TO DO — Somewhere below are a line with "The width and height of the screenshot is (1456, 819)." and a later line with "You are a computer-use agent. Viewport: 1381px". Output exactly those lines and all lines between them.

====================

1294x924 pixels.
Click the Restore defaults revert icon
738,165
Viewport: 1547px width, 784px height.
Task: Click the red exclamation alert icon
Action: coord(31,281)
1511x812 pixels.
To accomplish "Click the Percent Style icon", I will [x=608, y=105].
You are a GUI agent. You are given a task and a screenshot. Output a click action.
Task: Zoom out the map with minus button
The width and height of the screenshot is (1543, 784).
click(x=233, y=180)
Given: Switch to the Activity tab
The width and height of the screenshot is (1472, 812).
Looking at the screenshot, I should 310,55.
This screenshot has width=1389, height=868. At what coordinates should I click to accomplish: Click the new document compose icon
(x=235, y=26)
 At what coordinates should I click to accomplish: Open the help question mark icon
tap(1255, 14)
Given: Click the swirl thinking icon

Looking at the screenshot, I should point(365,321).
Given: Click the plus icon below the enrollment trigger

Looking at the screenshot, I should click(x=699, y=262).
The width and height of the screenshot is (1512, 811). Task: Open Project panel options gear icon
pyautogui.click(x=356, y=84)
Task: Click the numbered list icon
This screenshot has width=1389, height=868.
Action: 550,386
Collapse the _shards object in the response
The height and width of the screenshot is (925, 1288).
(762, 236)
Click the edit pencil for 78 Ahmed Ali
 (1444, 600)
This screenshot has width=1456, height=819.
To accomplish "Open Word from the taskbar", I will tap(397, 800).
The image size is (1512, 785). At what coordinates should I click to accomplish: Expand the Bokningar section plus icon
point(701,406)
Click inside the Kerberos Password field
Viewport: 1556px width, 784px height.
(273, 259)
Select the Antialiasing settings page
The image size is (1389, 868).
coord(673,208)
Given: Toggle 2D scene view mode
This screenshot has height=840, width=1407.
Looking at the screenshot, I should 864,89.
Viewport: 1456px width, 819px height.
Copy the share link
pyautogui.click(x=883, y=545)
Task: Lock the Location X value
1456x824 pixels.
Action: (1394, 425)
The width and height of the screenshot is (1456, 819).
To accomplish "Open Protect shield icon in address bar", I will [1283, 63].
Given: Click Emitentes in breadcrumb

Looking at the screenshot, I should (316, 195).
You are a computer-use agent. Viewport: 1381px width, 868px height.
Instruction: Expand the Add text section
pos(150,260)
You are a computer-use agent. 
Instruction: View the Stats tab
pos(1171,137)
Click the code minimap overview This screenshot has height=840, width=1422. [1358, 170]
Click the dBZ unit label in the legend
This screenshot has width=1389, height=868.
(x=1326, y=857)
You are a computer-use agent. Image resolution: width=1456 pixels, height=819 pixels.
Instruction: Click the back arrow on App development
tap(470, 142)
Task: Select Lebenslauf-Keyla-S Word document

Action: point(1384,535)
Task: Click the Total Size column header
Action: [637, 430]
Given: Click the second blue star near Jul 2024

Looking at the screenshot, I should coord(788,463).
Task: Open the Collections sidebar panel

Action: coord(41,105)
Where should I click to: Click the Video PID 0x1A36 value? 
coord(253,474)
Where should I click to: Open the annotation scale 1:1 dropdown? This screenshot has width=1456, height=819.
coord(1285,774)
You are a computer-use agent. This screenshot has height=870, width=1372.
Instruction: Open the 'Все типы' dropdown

====================

ANSWER TO THE EXERCISE —
The width and height of the screenshot is (1456, 819).
To accomplish "Open Protect shield icon in address bar", I will [1283, 63].
Given: Click Emitentes in breadcrumb

Looking at the screenshot, I should (316, 195).
You are a computer-use agent. Viewport: 1381px width, 868px height.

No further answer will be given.